Contrasting Orszag’s ideas in his column with President Obama’s proposal yesterday for another $50 billion spending program, complete with a federally run “infrastructure bank,” it’s clear that the Obama administration and its satellites are still clueless on how to fix the economy. They are engaged in a continual game of “see what sticks” when it comes to righting the failing American economy.

Orszag argues for an extension of the Bush tax cuts – albeit a temporary one, until 2013, when they would run out permanently. On the surface, Orszag’s argument seems to make a little sense:

[N]o one wants to make an already stagnating jobs market worse over the next year or two, which is exactly what would happen if the cuts expire as planned.

Higher taxes now would crimp consumer spending, further depressing the already inadequate demand for what firms are capable of producing at full tilt.

Orszag goes on to state that extending the tax cuts permanently would raise the budget deficit by $3 trillion dollars over the next decade and that the deficit will most likely account for 4 to 5 percent of GDP by 2015. Instead of advocating cuts in spending (except, he hints, for defense spending) he notes that “additional revenue…will be necessary to reduce the deficit to sustainable levels.”

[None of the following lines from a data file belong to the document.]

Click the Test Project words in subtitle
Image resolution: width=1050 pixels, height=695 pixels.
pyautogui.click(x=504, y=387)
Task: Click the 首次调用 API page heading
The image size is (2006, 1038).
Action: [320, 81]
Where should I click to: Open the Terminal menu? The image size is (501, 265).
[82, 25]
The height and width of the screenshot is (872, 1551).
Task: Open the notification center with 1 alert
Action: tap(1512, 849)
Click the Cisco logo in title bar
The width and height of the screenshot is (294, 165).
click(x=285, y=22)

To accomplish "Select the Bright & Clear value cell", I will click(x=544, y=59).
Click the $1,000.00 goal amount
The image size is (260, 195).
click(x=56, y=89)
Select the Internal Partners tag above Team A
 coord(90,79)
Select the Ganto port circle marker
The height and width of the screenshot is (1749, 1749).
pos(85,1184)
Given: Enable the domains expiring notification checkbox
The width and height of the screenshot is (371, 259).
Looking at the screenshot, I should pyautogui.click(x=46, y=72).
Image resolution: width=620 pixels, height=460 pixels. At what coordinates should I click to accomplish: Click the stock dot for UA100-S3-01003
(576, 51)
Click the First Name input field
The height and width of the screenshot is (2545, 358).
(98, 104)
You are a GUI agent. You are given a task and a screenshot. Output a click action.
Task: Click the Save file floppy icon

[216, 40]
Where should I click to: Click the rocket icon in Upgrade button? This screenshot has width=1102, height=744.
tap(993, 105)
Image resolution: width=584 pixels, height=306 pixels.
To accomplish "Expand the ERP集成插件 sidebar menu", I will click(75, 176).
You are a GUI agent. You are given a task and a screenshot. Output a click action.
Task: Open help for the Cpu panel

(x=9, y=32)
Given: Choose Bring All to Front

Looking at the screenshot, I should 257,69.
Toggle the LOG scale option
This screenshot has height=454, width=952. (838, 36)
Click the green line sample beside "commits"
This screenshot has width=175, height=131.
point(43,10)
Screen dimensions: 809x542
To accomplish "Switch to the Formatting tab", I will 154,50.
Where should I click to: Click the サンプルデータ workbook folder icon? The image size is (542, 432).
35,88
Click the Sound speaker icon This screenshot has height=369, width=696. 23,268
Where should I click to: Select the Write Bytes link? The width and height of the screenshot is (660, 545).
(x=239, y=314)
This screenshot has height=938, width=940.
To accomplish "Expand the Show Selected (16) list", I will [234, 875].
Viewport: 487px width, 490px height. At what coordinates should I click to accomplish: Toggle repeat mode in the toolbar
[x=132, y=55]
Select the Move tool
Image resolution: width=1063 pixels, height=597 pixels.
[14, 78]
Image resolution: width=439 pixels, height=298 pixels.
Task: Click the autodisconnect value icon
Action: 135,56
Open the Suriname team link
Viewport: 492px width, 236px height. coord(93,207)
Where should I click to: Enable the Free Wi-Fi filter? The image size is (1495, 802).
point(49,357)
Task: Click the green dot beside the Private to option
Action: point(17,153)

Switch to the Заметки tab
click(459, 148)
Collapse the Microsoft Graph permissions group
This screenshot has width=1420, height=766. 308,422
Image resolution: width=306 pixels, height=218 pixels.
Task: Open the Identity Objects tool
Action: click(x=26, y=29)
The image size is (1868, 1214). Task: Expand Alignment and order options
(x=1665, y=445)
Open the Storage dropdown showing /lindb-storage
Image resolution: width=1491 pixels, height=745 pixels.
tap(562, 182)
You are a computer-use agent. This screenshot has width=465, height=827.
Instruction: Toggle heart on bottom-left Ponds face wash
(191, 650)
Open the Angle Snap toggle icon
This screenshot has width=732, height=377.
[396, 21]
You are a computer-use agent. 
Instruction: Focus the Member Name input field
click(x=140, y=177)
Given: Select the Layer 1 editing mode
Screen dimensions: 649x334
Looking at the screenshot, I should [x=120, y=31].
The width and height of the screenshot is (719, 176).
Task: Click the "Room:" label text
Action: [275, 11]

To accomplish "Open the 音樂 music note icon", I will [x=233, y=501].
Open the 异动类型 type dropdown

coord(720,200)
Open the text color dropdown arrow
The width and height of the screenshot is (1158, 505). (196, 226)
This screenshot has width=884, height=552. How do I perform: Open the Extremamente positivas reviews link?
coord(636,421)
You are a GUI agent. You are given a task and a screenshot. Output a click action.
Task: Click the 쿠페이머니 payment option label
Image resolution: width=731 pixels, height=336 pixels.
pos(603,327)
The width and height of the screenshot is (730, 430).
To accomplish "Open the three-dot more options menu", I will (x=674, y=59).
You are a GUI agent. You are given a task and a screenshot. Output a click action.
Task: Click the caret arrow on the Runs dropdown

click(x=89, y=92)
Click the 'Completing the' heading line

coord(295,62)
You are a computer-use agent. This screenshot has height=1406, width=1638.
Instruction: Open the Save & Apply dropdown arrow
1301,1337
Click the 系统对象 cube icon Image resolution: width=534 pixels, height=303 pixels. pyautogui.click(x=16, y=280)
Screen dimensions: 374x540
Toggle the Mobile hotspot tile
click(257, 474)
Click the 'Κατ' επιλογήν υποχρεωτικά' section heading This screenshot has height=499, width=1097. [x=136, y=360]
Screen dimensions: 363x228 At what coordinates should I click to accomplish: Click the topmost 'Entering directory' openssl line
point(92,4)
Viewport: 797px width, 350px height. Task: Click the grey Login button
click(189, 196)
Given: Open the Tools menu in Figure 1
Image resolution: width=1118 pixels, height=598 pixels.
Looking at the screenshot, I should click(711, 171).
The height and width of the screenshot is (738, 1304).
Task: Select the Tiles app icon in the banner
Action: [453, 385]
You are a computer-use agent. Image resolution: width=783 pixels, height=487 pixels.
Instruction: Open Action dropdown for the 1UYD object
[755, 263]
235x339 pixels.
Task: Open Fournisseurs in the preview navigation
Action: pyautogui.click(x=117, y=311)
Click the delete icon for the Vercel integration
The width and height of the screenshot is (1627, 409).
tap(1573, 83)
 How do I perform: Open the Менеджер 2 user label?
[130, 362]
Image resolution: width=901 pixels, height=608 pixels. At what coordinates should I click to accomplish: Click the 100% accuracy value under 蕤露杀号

But don’t worry; Orszag has a solution:

One possibility would be to establish a new source of revenue, perhaps through revenue-increasing tax reform, and possibly including a modest value-added tax (that is, a V.A.T. of 5 percent to 6 percent). This approach has many potential benefits, including the opportunity to improve our tax code by cutting back on loopholes and shifting toward a consumption-based tax system.